We went Christmas shopping this afternoon and wondered why the town seemed strangely deserted. It was, for example, easy to park, which is unheard-of at this time of year. And then, emerging from a bookshop, we realised why. The long-forecast snow had finally arrived. All at once the streets were eerily quiet, and one was reminded of how snow absorbs sound. It was strange to see how bars and restaurants, with their fires (real or fake), customers and bustling staff, suddenly seemed more inviting. I paused outside one and photographed its billboard, now half-obscured by snow. But we didn’t go in: we had meals to prepare, promises to keep.
Walking back to the car, I found myself thinking of the opening sequences of John Huston’s film of Joyce’s short story, The Dead, with the carriages delivering the guests to the Morkan sisters’ annual party, each one arriving with a light dusting of snow on their coats. And then I remembered the wonderful closing passage of the story, as Gabriel Conroy broods in his hotel bedroom on what his (now-sleeping) wife has told him about the young boy who had loved her as a girl.

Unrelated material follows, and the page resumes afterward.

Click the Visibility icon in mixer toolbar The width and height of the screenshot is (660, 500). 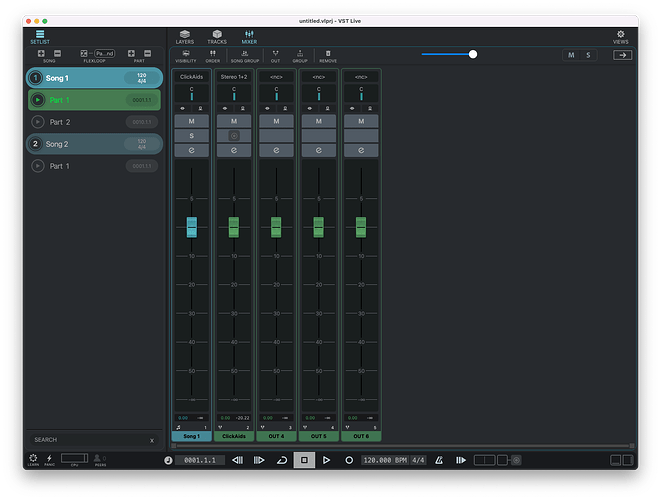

A few light taps upon the pane made him turn to the window. It had begun to snow again. He watched sleepily the flakes, silver and dark, falling obliquely against the lamplight. The time had come for him to set out on his journey westward. Yes, the newspapers were right: snow was general all over Ireland. It was falling on every part of the dark central plain, on the treeless hills, falling softly upon the Bog of Allen and, farther westward, softly falling into the dark mutinous Shannon waves. It was falling, too, upon every part of the lonely churchyard on the hill where Michael Furey lay buried. It lay thickly drifted on the crooked crosses and headstones, on the spears of the little gate, on the barren thorns. His soul swooned slowly as he heard the snow falling faintly through the universe and faintly falling, like the descent of their last end, upon all the living and the dead.
I’ve just looked out. The snow has stopped falling. But the landscape has been transformed. A muddy garden has suddenly become pristine, marred only by the tracks of the cats’ paws. Trees which had been denuded of leaves have become exquisite ice-sculptures. And it’s so, so quiet. As Yeats might have said: I shall have some peace here tonight, for peace comes dropping slow.